→ **Aim A**:
Find every line in the records below that contains the word "Expand", and copy each of those lines in full.

→ **Extracted text**:
**********
131. Memorandum submitted by Roy Thornley
INTRODUCTION
1. The core objective of a reformulation
of the law on corporate manslaughter by criminal negligence is
the creation of an effective vehicle to prosecute companies that
fail to protect individuals from the risk of harm as a result
of corporate activity.
2. The collapse of criminal trials against
large organisations for causing death by gross negligence is evidence
that present corporate manslaughter law has proven ineffective
against large organisations. The only law that offers any consolation
to those who seek justice for corporate manslaughter committed
by such organisations is the Health and Safety at Work etc Act
1974. This robust piece of legislation achieves success against
companies of whatever size and complexity where the common law
has failed.
3. Companies convicted on indictment for
offences against the Health and Safety at Work etc Act 1974 are
subject to an unlimited financial penalty. And in terms of the
new proposals, no matter the simplicity or complexity of its construction
and/or the technical difficulties that will surely ensue during
the prosecutorial process, the sanction for the offence remains
the only sanction available against an organisation, namely an
unlimited fine.
**********
→ **Word and element location data**:

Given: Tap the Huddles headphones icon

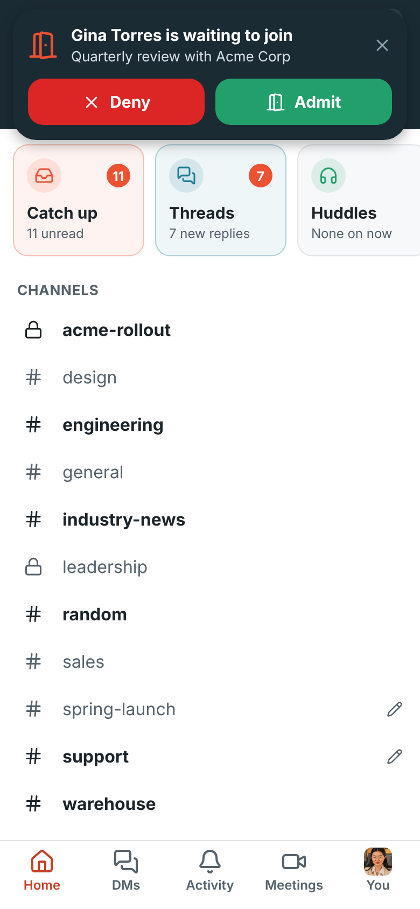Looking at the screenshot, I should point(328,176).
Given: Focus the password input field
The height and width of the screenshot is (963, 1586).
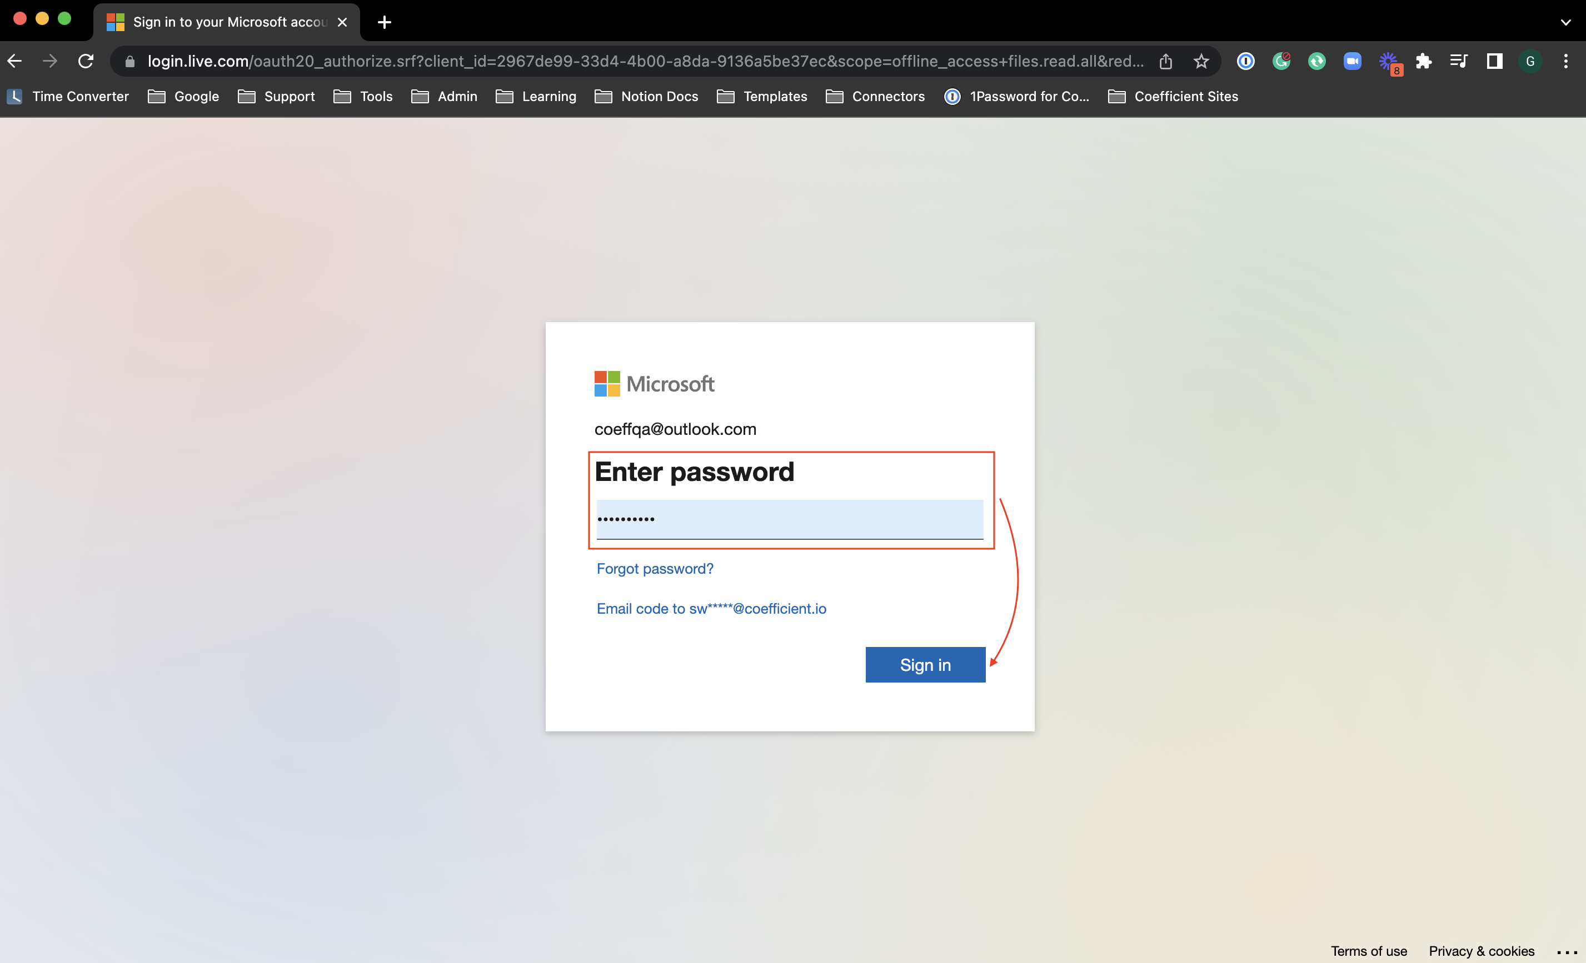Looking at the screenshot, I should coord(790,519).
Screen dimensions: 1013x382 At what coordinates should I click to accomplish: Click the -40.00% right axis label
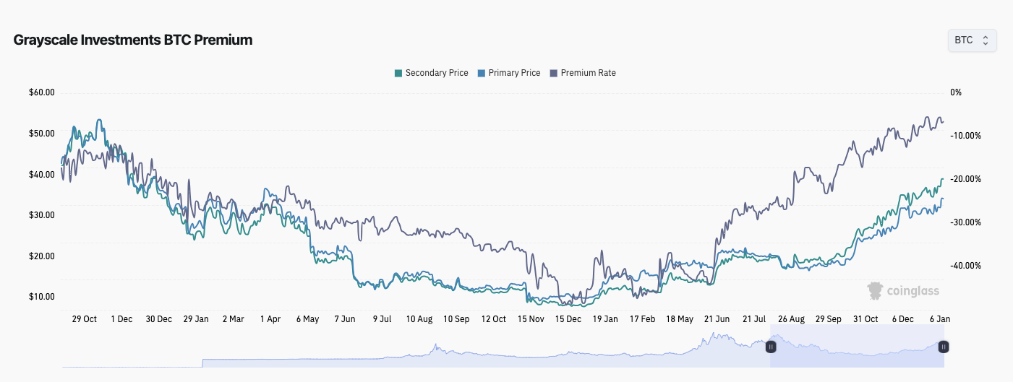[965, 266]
**********
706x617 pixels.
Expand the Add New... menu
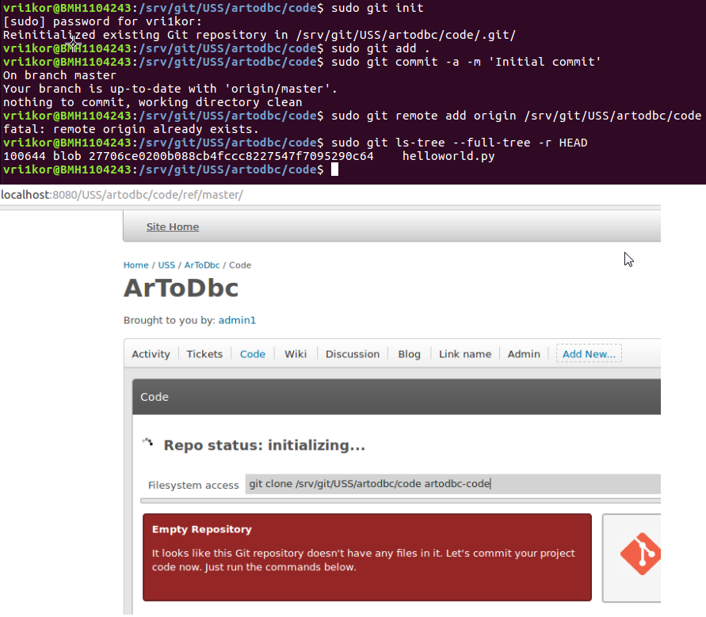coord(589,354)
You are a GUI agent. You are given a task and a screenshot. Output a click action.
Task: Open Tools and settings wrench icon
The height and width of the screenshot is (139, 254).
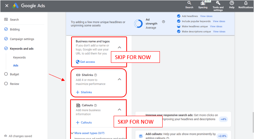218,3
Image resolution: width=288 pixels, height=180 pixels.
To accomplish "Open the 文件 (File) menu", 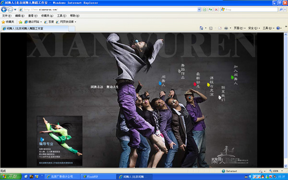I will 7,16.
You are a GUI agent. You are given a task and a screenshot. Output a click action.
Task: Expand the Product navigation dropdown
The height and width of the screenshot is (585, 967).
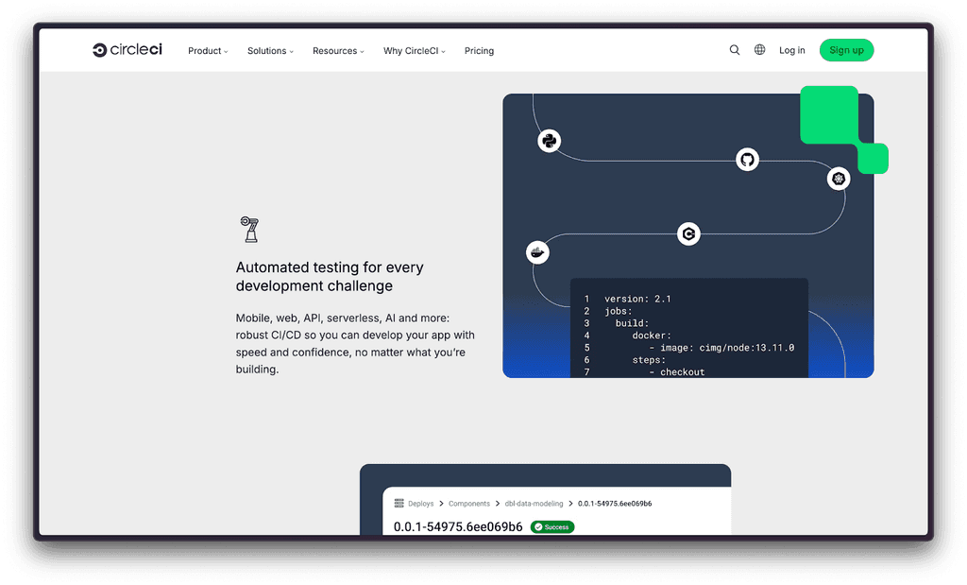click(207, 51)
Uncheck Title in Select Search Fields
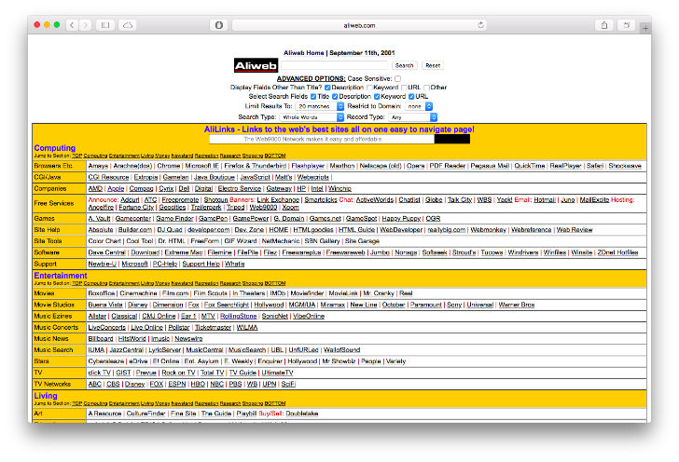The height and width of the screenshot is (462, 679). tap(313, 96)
**********
→ **Aim B**:
Write out the stretch of the memorandum from "131. Memorandum submitted" through "of corporate activity.".

→ **Exercise output A**:
Expand the Add New... menu
Task: Expand the Product navigation dropdown

→ **Exercise output B**:
131. Memorandum submitted by Roy Thornley
INTRODUCTION
1. The core objective of a reformulation
of the law on corporate manslaughter by criminal negligence is
the creation of an effective vehicle to prosecute companies that
fail to protect individuals from the risk of harm as a result
of corporate activity.